● **PROBLEM DETAILS**:
Going from the top of the data below, give again each line through the one containing "Task: Select the 상하 분할 layout option", both ends kept.

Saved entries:
__________________________________________________

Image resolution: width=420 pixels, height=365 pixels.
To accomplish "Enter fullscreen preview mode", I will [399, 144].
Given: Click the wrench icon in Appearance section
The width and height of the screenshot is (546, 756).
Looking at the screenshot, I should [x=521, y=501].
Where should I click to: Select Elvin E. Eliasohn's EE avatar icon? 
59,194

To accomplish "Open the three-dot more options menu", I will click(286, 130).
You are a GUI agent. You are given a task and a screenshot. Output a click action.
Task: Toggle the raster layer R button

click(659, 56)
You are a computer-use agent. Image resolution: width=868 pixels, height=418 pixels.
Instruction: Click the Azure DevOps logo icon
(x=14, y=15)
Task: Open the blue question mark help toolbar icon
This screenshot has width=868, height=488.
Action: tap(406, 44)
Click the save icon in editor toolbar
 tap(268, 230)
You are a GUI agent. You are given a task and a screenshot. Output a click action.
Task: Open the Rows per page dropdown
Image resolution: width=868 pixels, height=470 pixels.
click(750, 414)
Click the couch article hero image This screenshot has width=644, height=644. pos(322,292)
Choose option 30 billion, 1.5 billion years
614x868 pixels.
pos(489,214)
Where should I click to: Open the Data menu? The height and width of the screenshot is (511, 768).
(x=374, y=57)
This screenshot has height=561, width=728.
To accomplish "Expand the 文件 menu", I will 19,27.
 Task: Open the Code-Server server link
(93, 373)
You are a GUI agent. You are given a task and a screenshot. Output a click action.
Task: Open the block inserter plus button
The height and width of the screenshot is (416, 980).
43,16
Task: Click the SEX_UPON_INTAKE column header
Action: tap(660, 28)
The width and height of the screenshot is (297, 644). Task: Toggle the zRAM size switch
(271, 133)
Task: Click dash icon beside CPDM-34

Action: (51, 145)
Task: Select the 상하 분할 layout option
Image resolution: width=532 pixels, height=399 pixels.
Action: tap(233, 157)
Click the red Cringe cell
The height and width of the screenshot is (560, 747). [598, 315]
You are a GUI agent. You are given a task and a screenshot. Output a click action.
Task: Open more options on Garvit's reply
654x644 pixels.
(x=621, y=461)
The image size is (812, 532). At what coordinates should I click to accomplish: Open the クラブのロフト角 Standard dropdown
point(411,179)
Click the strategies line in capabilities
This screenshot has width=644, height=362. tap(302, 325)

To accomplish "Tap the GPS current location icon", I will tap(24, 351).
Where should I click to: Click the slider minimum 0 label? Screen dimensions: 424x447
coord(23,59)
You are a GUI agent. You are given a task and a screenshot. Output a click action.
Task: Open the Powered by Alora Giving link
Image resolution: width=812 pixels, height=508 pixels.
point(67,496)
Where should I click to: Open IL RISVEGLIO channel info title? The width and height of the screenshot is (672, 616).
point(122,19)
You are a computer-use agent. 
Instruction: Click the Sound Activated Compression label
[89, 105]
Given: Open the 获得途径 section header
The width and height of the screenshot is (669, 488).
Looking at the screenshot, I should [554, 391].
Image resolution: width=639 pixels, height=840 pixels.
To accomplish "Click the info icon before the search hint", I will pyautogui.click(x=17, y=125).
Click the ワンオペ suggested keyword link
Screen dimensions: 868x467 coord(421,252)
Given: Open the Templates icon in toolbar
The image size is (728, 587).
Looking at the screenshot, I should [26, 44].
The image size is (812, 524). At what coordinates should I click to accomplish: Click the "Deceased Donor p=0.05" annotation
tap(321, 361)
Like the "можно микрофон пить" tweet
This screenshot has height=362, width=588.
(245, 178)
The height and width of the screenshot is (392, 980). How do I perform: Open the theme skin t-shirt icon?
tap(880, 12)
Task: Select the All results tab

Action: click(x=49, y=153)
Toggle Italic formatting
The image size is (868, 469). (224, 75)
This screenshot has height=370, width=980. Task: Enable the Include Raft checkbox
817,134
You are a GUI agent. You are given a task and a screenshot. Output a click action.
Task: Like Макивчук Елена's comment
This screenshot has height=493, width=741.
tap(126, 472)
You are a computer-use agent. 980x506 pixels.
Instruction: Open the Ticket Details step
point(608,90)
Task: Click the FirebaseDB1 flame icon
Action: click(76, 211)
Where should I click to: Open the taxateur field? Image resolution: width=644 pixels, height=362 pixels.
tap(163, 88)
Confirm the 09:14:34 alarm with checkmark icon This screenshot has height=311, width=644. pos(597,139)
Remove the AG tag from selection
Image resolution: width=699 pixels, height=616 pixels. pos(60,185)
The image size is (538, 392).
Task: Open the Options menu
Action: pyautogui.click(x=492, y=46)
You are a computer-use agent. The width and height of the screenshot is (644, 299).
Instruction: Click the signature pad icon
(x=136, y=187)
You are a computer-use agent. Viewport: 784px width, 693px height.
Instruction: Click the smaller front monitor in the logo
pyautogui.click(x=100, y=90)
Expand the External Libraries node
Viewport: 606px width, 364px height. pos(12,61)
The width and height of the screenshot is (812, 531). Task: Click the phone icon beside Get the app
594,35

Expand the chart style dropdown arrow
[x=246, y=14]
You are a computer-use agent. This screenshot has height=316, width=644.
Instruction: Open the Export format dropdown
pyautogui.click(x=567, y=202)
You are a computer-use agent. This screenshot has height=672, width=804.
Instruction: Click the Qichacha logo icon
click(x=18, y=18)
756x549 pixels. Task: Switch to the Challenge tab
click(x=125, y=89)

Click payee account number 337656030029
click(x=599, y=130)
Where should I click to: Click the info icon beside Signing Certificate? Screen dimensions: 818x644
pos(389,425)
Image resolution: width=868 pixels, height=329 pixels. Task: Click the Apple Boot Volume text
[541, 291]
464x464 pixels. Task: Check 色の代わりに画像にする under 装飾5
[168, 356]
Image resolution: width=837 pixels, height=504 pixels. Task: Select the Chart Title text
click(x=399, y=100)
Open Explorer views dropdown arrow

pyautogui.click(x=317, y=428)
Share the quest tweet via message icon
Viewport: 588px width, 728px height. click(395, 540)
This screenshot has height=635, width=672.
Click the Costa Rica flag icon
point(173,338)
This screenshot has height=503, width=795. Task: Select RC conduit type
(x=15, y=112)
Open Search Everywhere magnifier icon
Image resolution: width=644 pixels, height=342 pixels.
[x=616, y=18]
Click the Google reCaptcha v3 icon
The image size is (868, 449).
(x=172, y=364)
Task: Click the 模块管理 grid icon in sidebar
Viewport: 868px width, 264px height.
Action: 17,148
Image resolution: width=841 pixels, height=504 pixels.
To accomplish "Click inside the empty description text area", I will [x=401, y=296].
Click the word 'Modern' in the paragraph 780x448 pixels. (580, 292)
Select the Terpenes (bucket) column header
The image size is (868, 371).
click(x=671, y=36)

__________________________________________________

● **RESPONSE FOR THIS EXERCISE**:
Image resolution: width=420 pixels, height=365 pixels.
To accomplish "Enter fullscreen preview mode", I will [399, 144].
Given: Click the wrench icon in Appearance section
The width and height of the screenshot is (546, 756).
Looking at the screenshot, I should [x=521, y=501].
Where should I click to: Select Elvin E. Eliasohn's EE avatar icon? 
59,194

To accomplish "Open the three-dot more options menu", I will click(286, 130).
You are a GUI agent. You are given a task and a screenshot. Output a click action.
Task: Toggle the raster layer R button

click(659, 56)
You are a computer-use agent. Image resolution: width=868 pixels, height=418 pixels.
Instruction: Click the Azure DevOps logo icon
(x=14, y=15)
Task: Open the blue question mark help toolbar icon
This screenshot has width=868, height=488.
Action: tap(406, 44)
Click the save icon in editor toolbar
 tap(268, 230)
You are a GUI agent. You are given a task and a screenshot. Output a click action.
Task: Open the Rows per page dropdown
Image resolution: width=868 pixels, height=470 pixels.
click(750, 414)
Click the couch article hero image This screenshot has width=644, height=644. pos(322,292)
Choose option 30 billion, 1.5 billion years
614x868 pixels.
pos(489,214)
Where should I click to: Open the Data menu? The height and width of the screenshot is (511, 768).
(x=374, y=57)
This screenshot has height=561, width=728.
To accomplish "Expand the 文件 menu", I will 19,27.
 Task: Open the Code-Server server link
(93, 373)
You are a GUI agent. You are given a task and a screenshot. Output a click action.
Task: Open the block inserter plus button
The height and width of the screenshot is (416, 980).
43,16
Task: Click the SEX_UPON_INTAKE column header
Action: tap(660, 28)
The width and height of the screenshot is (297, 644). Task: Toggle the zRAM size switch
(271, 133)
Task: Click dash icon beside CPDM-34

Action: (51, 145)
Task: Select the 상하 분할 layout option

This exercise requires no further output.